**SET TASK**
Rewrite the entries from the line with "Toggle number 12" up to and including the line with "Image resolution: width=417", swapping "red" for "orange" and leaving everything else unchanged.

++++ INPUT RECORDS

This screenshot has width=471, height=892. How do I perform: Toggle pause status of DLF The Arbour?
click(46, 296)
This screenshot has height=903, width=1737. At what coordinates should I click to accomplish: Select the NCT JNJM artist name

++++++++
++++ INPUT RECORDS

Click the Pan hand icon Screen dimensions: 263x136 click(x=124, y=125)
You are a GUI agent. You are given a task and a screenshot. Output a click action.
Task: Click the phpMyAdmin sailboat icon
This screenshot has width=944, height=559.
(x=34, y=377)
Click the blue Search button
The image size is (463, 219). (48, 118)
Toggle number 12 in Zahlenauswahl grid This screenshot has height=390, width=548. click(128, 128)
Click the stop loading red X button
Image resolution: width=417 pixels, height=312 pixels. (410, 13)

++++++++
++++ INPUT RECORDS

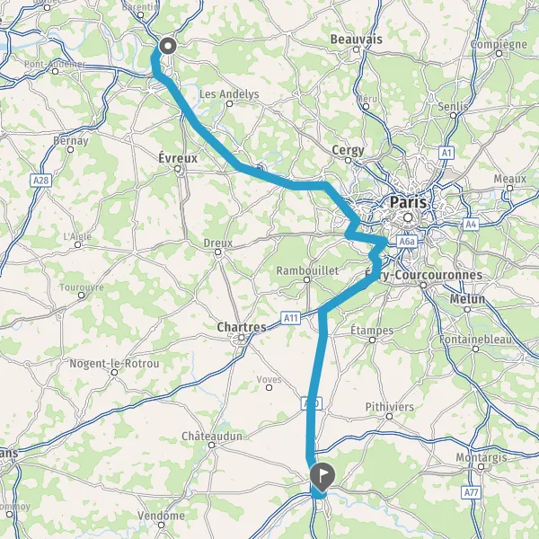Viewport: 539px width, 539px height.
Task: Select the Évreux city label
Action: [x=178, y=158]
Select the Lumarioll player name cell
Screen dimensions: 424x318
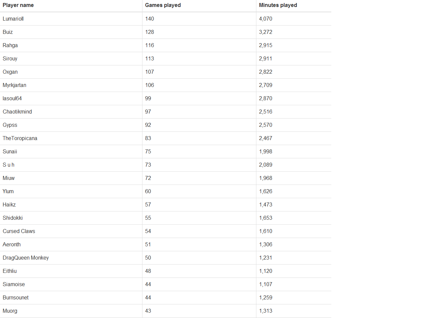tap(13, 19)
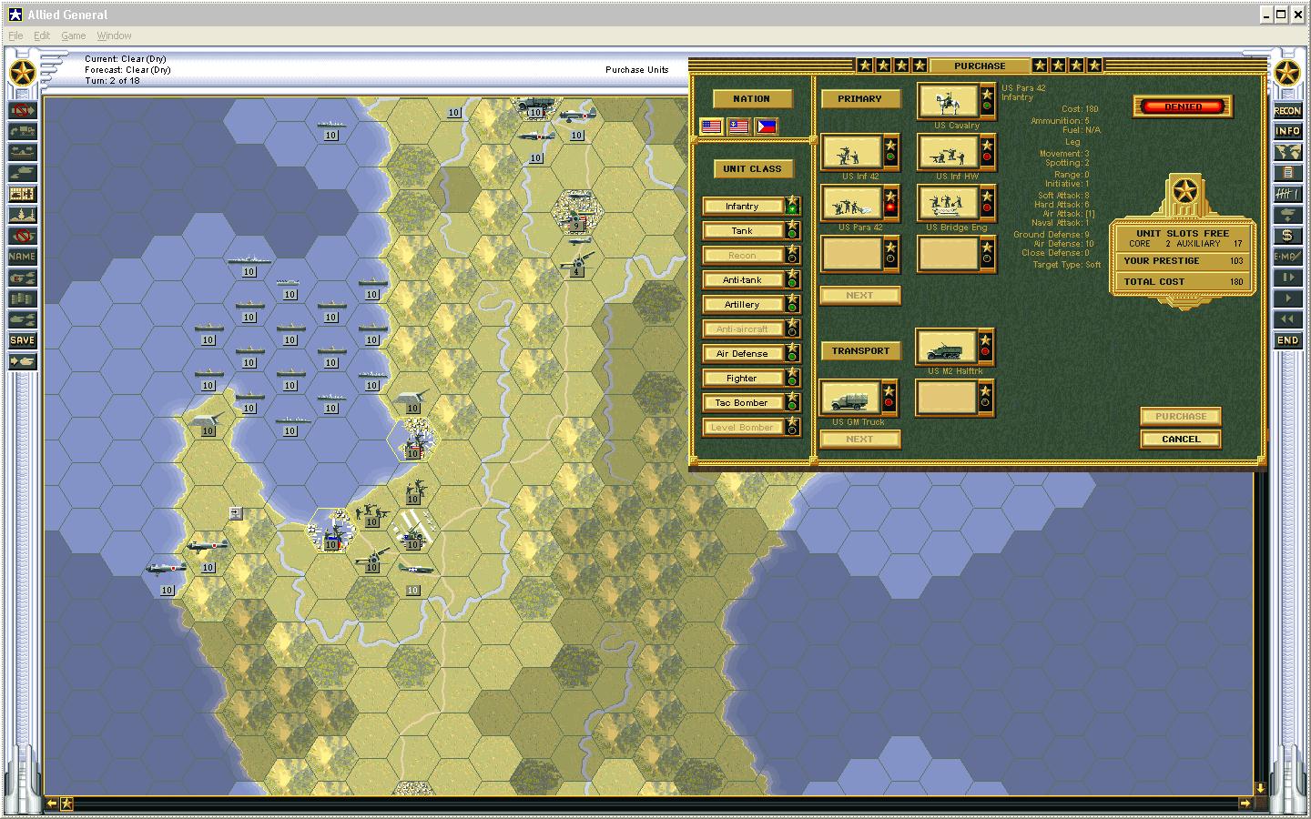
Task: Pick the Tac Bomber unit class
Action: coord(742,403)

++++++++

**ANSWER TO THE PROBLEM**
Toggle number 12 in Zahlenauswahl grid This screenshot has height=390, width=548. click(128, 128)
Click the stop loading orange X button
Image resolution: width=417 pixels, height=312 pixels. (410, 13)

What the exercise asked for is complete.